4) Significant legal reasoning (concise)
- Ambiguity and parol evidence: The court found the MSA ambiguous because Article V (real property provisions including transfer restrictions, termination on child’s graduation, prohibition on sale, and specific dollar caps) and Article VII (labelled “Custody, Visitation, and Child Support” but stating “in lieu of direct child support”) could be read inconsistently. Because ambiguity existed, the trial court permissibly considered extrinsic evidence of the parties’ intent and bargaining context.

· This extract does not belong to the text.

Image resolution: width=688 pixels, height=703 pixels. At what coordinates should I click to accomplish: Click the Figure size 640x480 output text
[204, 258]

- Property settlement characterization: The nature, duration, and contingencies of the mortgage provision (transfer‑on‑graduation, restrictions on sale, expectation of a capped mortgage balance) supported the trial court’s conclusion these payments were part of a property settlement rather than periodic child support subject to modification.

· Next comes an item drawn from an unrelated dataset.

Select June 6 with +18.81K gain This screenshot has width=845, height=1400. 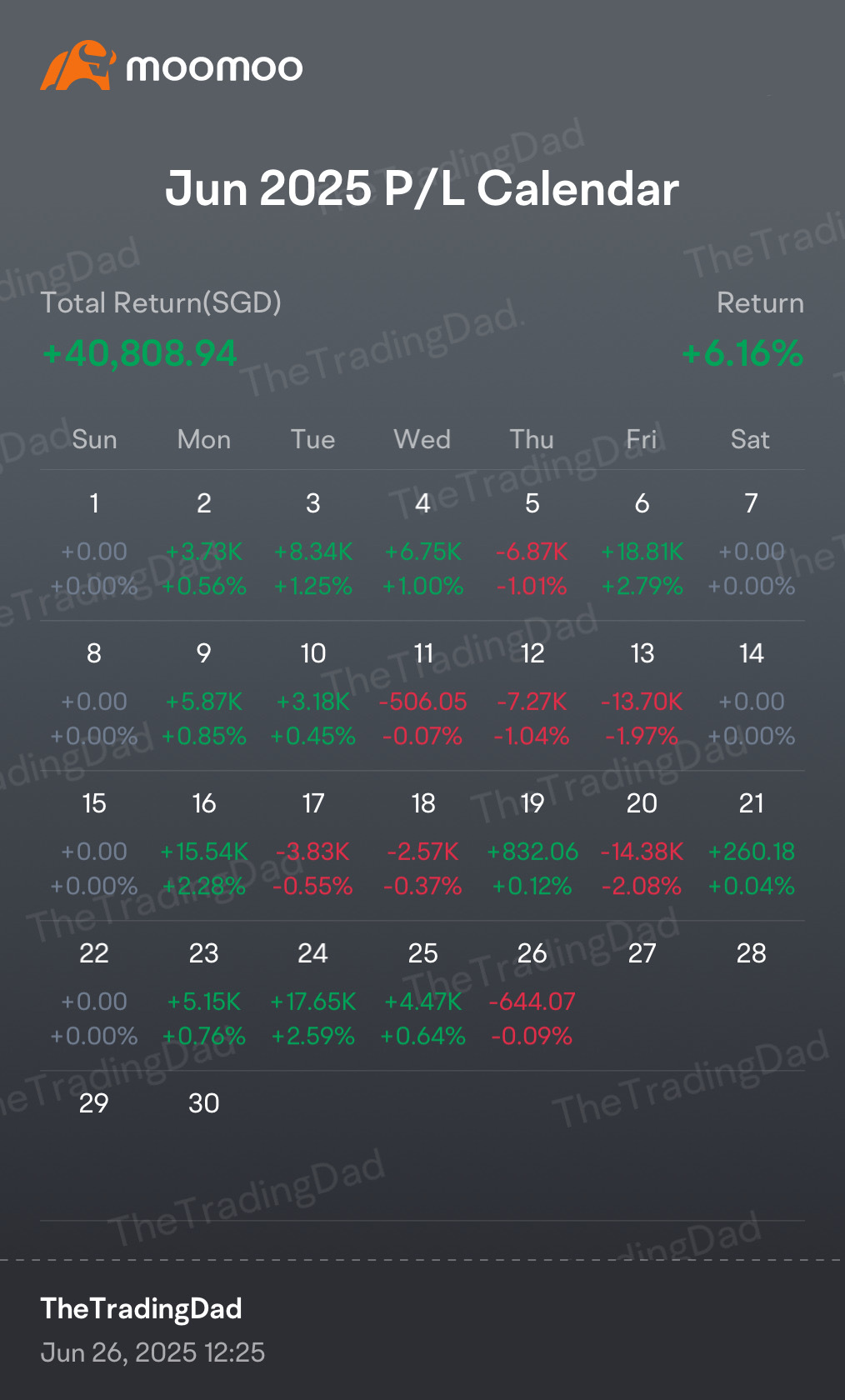point(642,545)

- Income imputation: The court affirmed imputing income to Jay where business funds flowed to his (later) spouse and where her subsequent business receipts were derived entirely from Jay’s former business—treating those payments as available supportable resources to Jay for child‑support computation.
- Retroactivity: The trial court’s denial of retroactive application was within its discretion.

5) Practice implications for family attorneys
- Draft separation agreements explicitly: label payments clearly (child support vs. property settlement), state modifiability, duration, contingencies, and include an integration clause to reduce ambiguity.
- Where parties intend payments “in lieu of” support, include clear phrasing that they are non‑modifiable property settlement (or expressly modifiable) to avoid later parol‑evidence disputes.
- Be alert to income‑shifting to third parties/spouses: document business payments and commercial justification; if arguing modification, develop evidence of actual income and any disguised transfers.
- If seeking retroactivity, prepare to prove concealment or other equitable grounds—trial courts have broad discretion.
- Remember: Rule 23 order — persuasive but not binding precedent.